Quelles réponses peut-on apporter et quels sont les lieux à inventer face à la rupture des liens sociaux et l’accroissement du stress de la vie urbaine ? La Fondation de France a trouvé une solution. Dans le cadre de son action dans le domaine de l’environnement, elle encourage des formes nouvelles de participation de la population à la conception et à la gestion d’espaces dits « naturels » : jardins associatifs, espaces verts, agriculture urbaine, etc. Ce sont des espaces que l’on peut cultiver ensemble, à proximité de chez soi, autrement dit des lieux de liberté et de créativité favorisant la communication entre les citoyens.

Une institution d’une telle envergure ne peut pas s’arrêter aux frontières de l’Hexagone. La Fondation de France a participé, en 1989, à la création du Centre européen des fondations, afin d’établir le lien entre ces organismes. Ce centre, basé à Bruxelles, abrite désormais un site Internet au service de tous. « Un site de sites » qui permet à la fois d’accéder à un très grand nombre de fondations et d’être un outil de recherche de projets et de financements. L’action de la Fondation de France en faveur du tiers-secteur européen s’illustre notamment par la création d’une Fondation de Pologne (Fundacja dla Polski), née en 1990. Fondation polonaise à part entière, elle contribue au développement de la vie associative du pays et agit en faveur de l’action sociale, tout particulièrement à destination des enfants et des jeunes. Dix ans après la chute du mur de Berlin, cette fondation a joué son rôle pour aider les nouveaux exclus, les laissés-pour-compte du capitalisme nouveau et de l’essor économique.

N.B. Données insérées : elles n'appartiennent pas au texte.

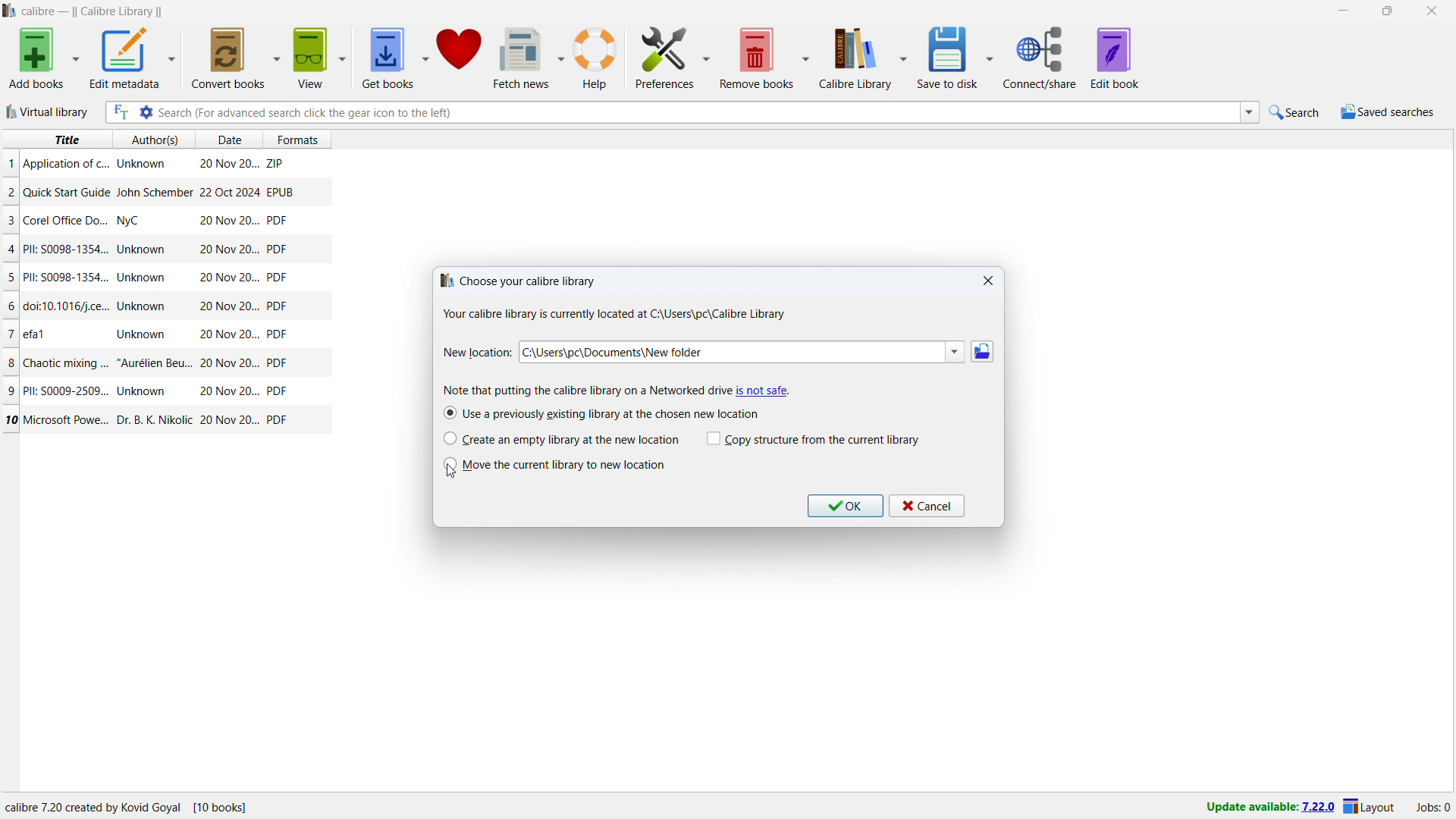 The height and width of the screenshot is (819, 1456). Describe the element at coordinates (1270, 807) in the screenshot. I see `update` at that location.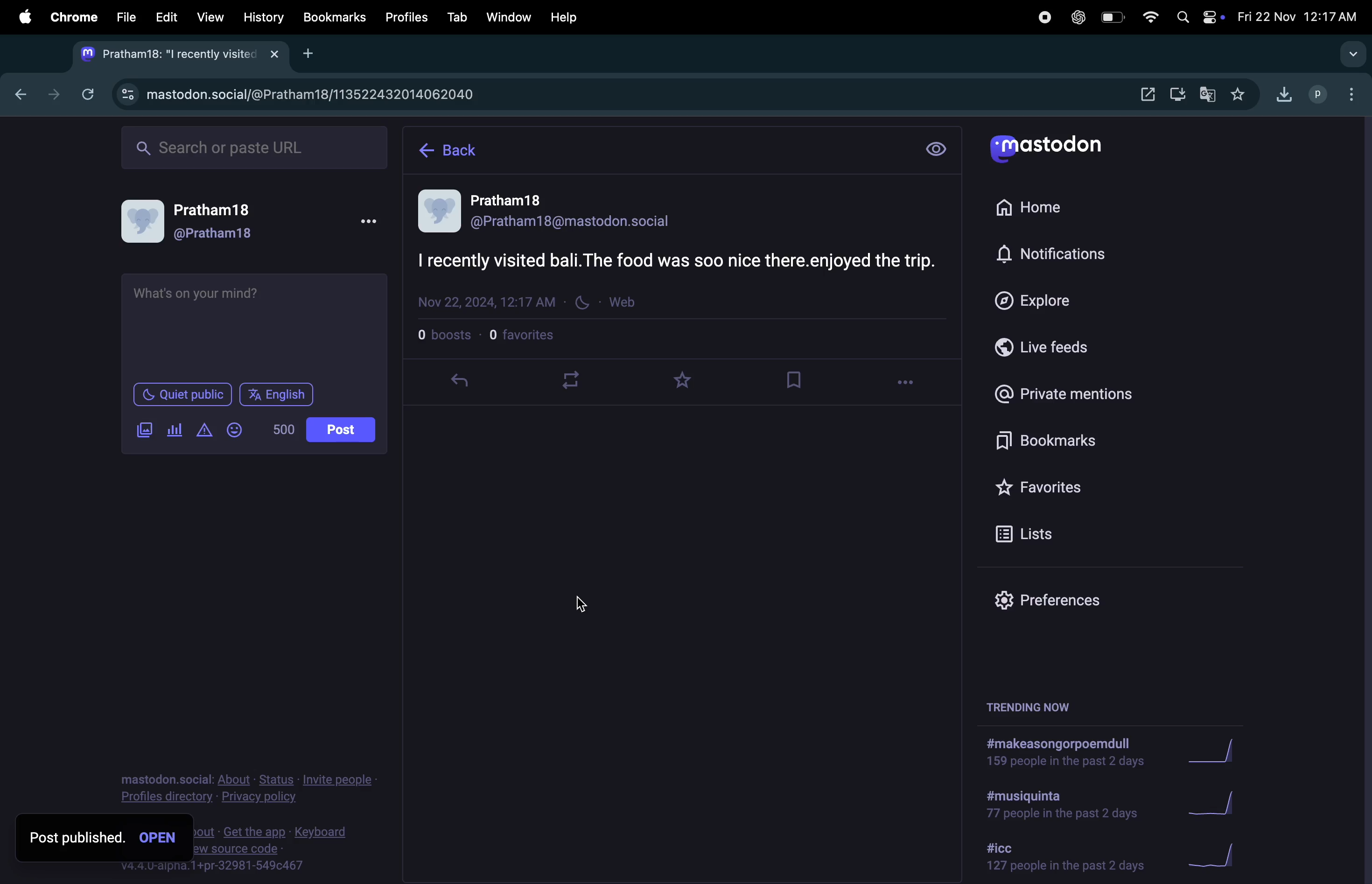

La Fondation de France laissera une trace dans l’histoire de l’Europe, au tournant du siècle.

Christophe de La Mure

(1) Les fondations avec dotations permettent de bénéficier de revenus suffisants pour assurer une pérennité sans qu’il faille apporter des ressources supplémentaires. Les fondations avec dotations fonctionnent grâce à des versements réguliers faits par le donateur ou par des tiers qu’il sollicite.

Fondation de France 40, avenue Hoche - 75008 Paris. Tél. 01 44 21 31 00


La Fondation de France

en chiffres (1998)


Comment un projet est-il choisi ?

Pour répondre à un appel à projet ou à des candidatures spontanées émanant d’associations, la Fondation de France est aidée par des comités d’experts, aux compétences techniques et à l’exigence éthique unanimement reconnues. Toute demande de subvention exige une procédure définie. Dans un premier temps, il faut soumettre un dossier qui comporte la vocation et les objectifs de l’association, un exposé précis du projet, de son contexte et de son montage technique et financier, le montant de la demande de subvention et sa finalité. Lorsque le projet correspond bien aux axes d’intervention voulus par le Conseil d’administration, le responsable du secteur concerné l’examine avec l’association. Puis le conseil de la délégation régionale, le comité technique national ou les chargés de mission, dans certains cas, décident ou non du financement, fixent le montant de la subvention et les conditions de son versement (décisions notifiées par lettres). Le déroulement du projet est assuré par la Fondation de France qui reste en contact avec l’association. Ce projet donne lieu à un rapport sur l’action en cours, l’utilisation des fonds et, éventuellement, à une évaluation. La Fondation de France procède aussi à la circulation de l’information et à l’organisation de rencontres et d’échanges.

Portrait du chargé de mission

Qui se cache derrière le chargé de mission, appellation aux contours souvent flous dans le milieu associatif ? Un chargé de mission de la Fondation de France est avant tout un bon observateur. Il connaît bien les besoins de la société dans son domaine de compétence, ainsi que les réseaux institutionnels, administratifs et associatifs capables de développer des initiatives innovantes. Afin de répondre aux besoins des donateurs et des mécènes, le chargé de mission maîtrise les divers outils juridiques et financiers de la Fondation de France. Il pourra alors conseiller et lancer divers projets philanthropiques sous une forme adaptée aux besoins des donateurs et partenaires (création de fondation, opération de partenariat, soutien à un programme, etc.).